Interventions for Stroke
Provision of services for clients with stroke has been a longstanding area of occupational therapy practice. Evidence suggests perhaps a broader and continuing role for occupational therapy to achieve the triple aim for these clients. Occupational therapy can be important and effective at all stages of recovery to achieve optimal function in home, community, work, education, and other life activity sectors. Strong to moderate evidence indicates that the following occupational therapy interventions are effective for adults with stroke (Stroke Critically Appraised Topics, http://www.aota.org/Practice/Rehabilitation-Disability/Evidence-based.aspx):
  • ADL-specific home-based interventions improve ADL performance.

  • Repetitive task practice improves occupational performance.

  • Constraint-induced movement therapy improves upper-extremity function and occupational performance.

  • Cognitive rehabilitation improves global cognitive function and improves ADLs for clients with apraxia.
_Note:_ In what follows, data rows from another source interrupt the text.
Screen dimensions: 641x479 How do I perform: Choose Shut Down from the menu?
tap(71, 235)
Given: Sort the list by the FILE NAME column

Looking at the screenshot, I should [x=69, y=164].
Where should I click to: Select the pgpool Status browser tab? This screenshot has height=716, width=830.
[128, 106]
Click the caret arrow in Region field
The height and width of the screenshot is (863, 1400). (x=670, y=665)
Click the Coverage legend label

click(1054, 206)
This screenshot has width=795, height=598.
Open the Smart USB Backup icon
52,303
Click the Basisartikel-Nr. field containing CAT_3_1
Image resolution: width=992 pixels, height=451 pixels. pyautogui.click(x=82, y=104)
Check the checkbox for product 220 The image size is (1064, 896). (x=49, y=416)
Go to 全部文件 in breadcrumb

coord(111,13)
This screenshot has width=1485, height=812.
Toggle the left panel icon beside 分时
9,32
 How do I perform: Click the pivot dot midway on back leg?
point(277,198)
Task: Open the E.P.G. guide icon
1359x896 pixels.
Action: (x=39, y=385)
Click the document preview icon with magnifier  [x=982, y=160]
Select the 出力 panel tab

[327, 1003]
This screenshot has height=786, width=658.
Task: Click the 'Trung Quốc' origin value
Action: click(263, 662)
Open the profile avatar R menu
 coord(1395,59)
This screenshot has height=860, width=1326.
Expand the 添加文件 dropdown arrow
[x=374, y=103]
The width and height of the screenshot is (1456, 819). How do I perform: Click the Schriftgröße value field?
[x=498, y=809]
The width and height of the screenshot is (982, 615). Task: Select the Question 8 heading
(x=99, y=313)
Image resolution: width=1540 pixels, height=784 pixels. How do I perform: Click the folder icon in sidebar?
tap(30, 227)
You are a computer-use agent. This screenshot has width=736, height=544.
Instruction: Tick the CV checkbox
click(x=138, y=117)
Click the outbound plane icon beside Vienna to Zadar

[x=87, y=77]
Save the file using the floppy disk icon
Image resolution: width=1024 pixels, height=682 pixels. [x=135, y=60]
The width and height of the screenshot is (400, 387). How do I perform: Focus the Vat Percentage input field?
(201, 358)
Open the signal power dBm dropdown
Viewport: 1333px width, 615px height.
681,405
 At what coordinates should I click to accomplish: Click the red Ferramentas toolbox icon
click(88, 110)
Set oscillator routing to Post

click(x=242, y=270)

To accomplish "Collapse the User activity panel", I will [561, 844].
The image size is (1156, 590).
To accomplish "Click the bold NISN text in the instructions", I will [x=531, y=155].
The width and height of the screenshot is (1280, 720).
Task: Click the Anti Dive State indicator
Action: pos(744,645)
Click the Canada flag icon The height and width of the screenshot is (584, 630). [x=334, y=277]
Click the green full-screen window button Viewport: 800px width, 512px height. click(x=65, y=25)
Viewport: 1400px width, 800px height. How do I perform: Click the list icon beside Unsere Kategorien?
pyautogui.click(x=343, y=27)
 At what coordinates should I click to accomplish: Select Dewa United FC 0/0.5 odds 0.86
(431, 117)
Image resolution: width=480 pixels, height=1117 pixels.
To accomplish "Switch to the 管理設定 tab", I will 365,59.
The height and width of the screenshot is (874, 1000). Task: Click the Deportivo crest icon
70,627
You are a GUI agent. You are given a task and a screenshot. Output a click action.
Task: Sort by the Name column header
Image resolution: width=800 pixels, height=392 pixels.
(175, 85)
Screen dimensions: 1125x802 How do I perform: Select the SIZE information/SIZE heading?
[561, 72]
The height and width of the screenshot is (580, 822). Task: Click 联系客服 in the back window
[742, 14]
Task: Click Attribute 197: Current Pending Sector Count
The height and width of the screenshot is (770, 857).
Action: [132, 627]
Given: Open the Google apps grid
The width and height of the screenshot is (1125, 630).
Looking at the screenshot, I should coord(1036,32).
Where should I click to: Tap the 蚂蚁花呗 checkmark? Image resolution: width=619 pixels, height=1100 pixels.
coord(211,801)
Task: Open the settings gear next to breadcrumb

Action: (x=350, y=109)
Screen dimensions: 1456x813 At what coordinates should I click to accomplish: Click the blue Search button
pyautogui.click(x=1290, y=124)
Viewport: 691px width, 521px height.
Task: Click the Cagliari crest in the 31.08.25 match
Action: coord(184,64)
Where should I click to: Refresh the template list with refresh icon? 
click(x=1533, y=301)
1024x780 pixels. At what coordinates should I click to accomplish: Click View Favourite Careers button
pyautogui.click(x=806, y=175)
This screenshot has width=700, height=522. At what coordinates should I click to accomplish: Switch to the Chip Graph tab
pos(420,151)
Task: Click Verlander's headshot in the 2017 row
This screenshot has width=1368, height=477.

  • Strengthening and exercise improve upper-extremity function, balance, mobility, and occupational performance.

  • Problem-solving techniques and motivational interviewing reduce depression following stroke.

  • Home-based leisure programs improve participation in and satisfaction with leisure pursuits.

Interventions for Older Adults With Low Vision
Low vision results in barriers to a person’s ability to carry out routine ADLs independently and safely, increasing health care costs and negatively affecting health outcomes. These limitations to performance occur in the home and across the continuum of health care settings. Occupational therapy’s focus on engagement in valued occupations and roles promotes participation through adaptation and compensatory strategies and can be argued to affect falls, independence, rehospitalization, and general well-being.
The following interventions have moderate to strong evidence to support their use with older adults with low vision (Kaldenberg & Smallfield, 2013):
  • Problem-solving strategies increase participation in ADL and IADL tasks.

  • Problem-solving strategies increase leisure and social participation.

  • Multicomponent patient education and training improve occupational performance.

  • Patient education programs improve self-regulation in driving and community mobility.

  • Increased illumination improves social participation.

Conclusion
As can be seen by the evidence discussed in this column, occupational therapy practitioners provide evidence-based interventions to older adults to address a wide range of challenges in many settings. It is the responsibility of occupational therapy practitioners to be effective players on their interprofessional team of colleagues and be mindful of the need to provide quality care to older adults and others with acute and chronic health care needs. By incorporating interventions that have strong and moderate evidence such as those listed in this article, occupational therapy practitioners fulfill the goals of the triple aim, providing effective and cost-effective services.